Del derecho y del revés, de frente y de costado, desde La Quiaca hasta Ushuaia, y por amor al fútbol, simplemente, el retorno de Juan Román Riquelme supone una noticia luminosa.
Lo sería en cualquier época, siempre y cuando hubiera coincidencia en que los mejores entendedores del juego hacen a la quintaesencia misma del fútbol, que profesional y todo, incluso en sus vertientes más fragorosas, no deja de ser un espectáculo.
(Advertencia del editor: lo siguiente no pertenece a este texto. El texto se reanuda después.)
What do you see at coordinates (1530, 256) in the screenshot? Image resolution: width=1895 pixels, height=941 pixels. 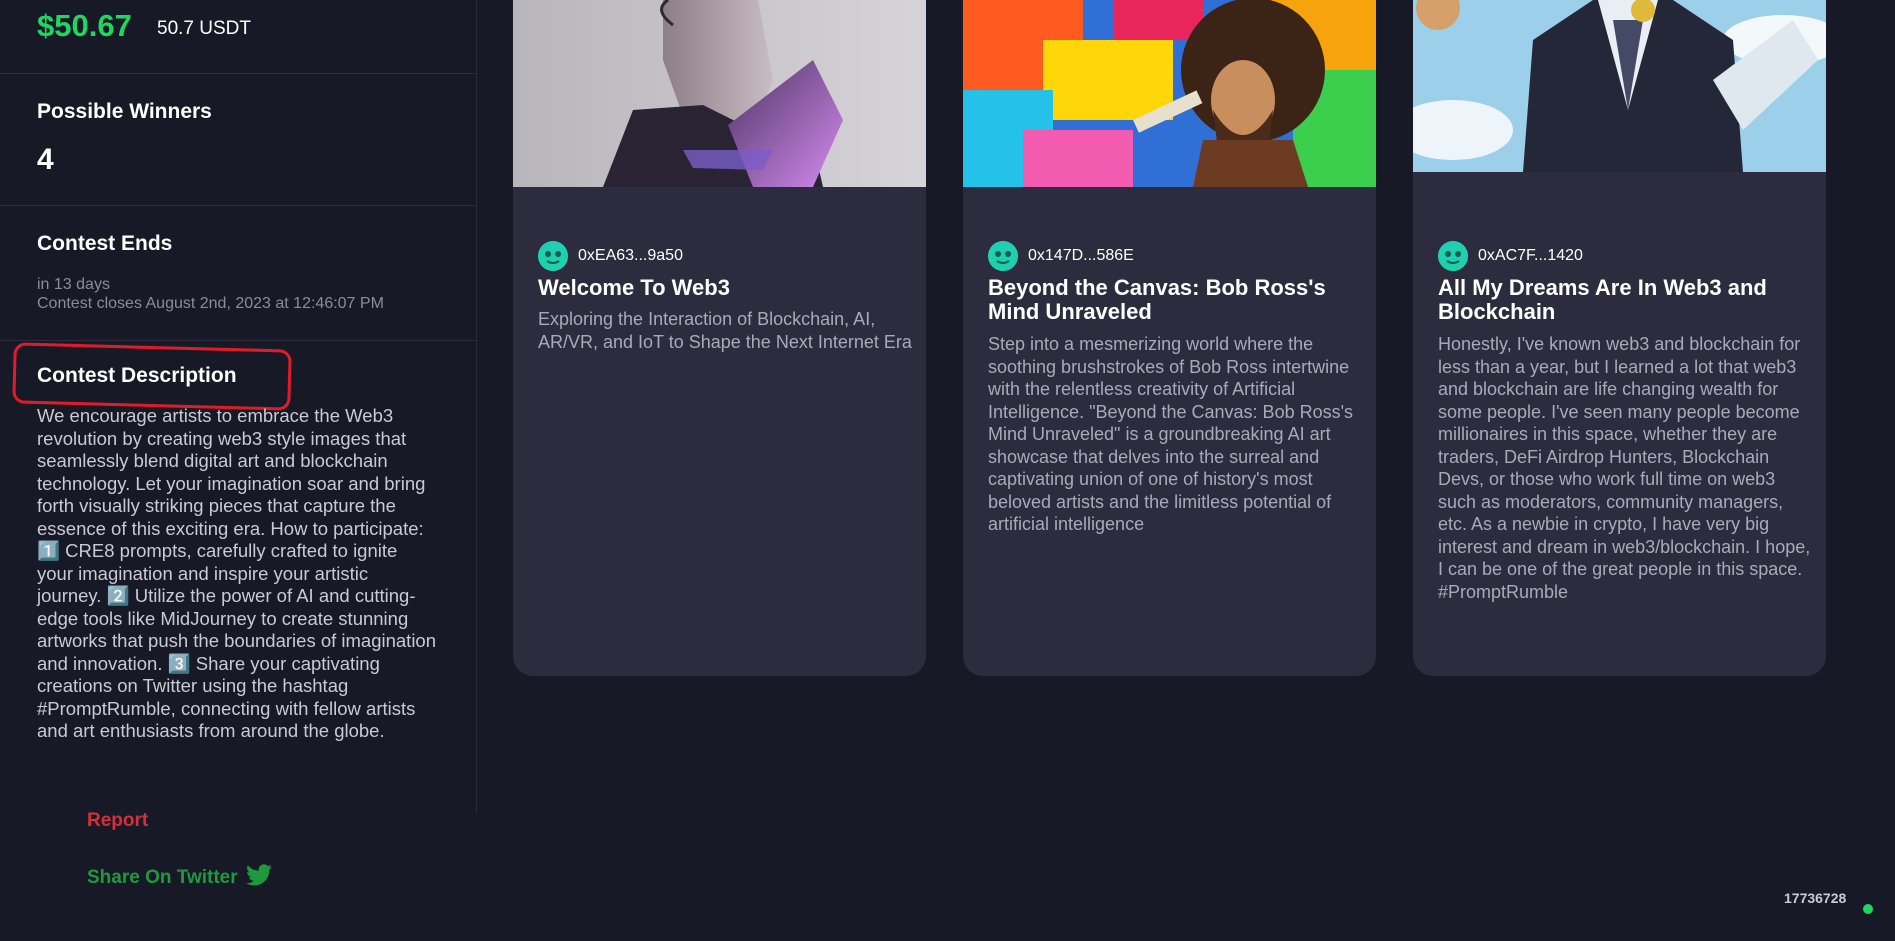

Los mejores entendedores del juego, sepan legos y distraídos, son capaces de reponer matices estéticos invalorables. Pero la noticia es doblemente luminosa en tiempos de éxodos perpetuos, cuando el 80 por ciento de los futbolistas argentinos más acreditados se desempeña en ligas europeas o en todo caso en cualquier liga que garantice ingresos elevados.
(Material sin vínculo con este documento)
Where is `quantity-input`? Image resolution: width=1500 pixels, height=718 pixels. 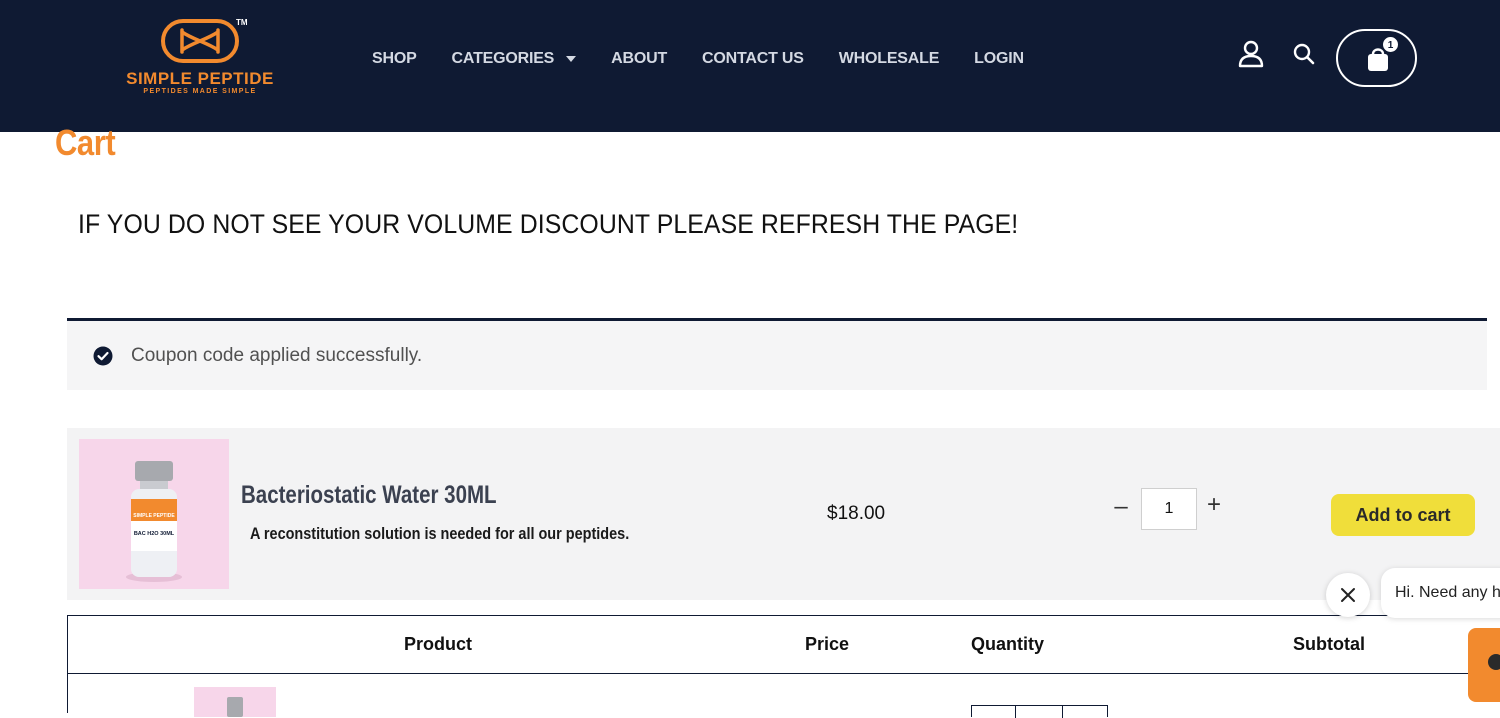 quantity-input is located at coordinates (1169, 509).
Los torneos argentinos, vapuleados de modo injusto, o cuanto menos por razonamientos incompletos, o abiertamente ligeros, sufren, y eso sí es incuestionable, una sustancial merma de mano de obra calificada.
Escasean gambeteadores, pasadores y tiempistas. Justamente los tres puntos fuertes de Riquelme, un futbolista de pocas virtudes y pocos defectos, pero unos y otros de máxima condensación.
Por eso, cuando Riquelme juega mal se nota demasiado y cuando juega bien subordina lo acontecido a sus razones de peso.
Se nota con nitidez la diferencia entre jugar a la pelota y jugar al fútbol.
Salvadas las distancias, y con el beneficio de inventario que queramos atribuir, le cabe a Riquelme la misma paradoja que a Juan Sebastián Verón: en realidad no es que ellos entiendan el juego, al parecer el juego los entiende a ellos.
Seis meses son mucho tiempo, para Riquelme sin calzarse los botines, para un Boca necesitado de un oasis como un sediento en el Sahara, y para todos aquellos que saben valorar la indispensable gravitación de los cracks.
Después quedará por ver cuál Riquelme vuelve, cómo sintoniza con el esquema de Claudio Borghi, qué tan zanjadas están sus conflictos de convivencia con Martín Palermo, etcétera. Bienvenido, maestro.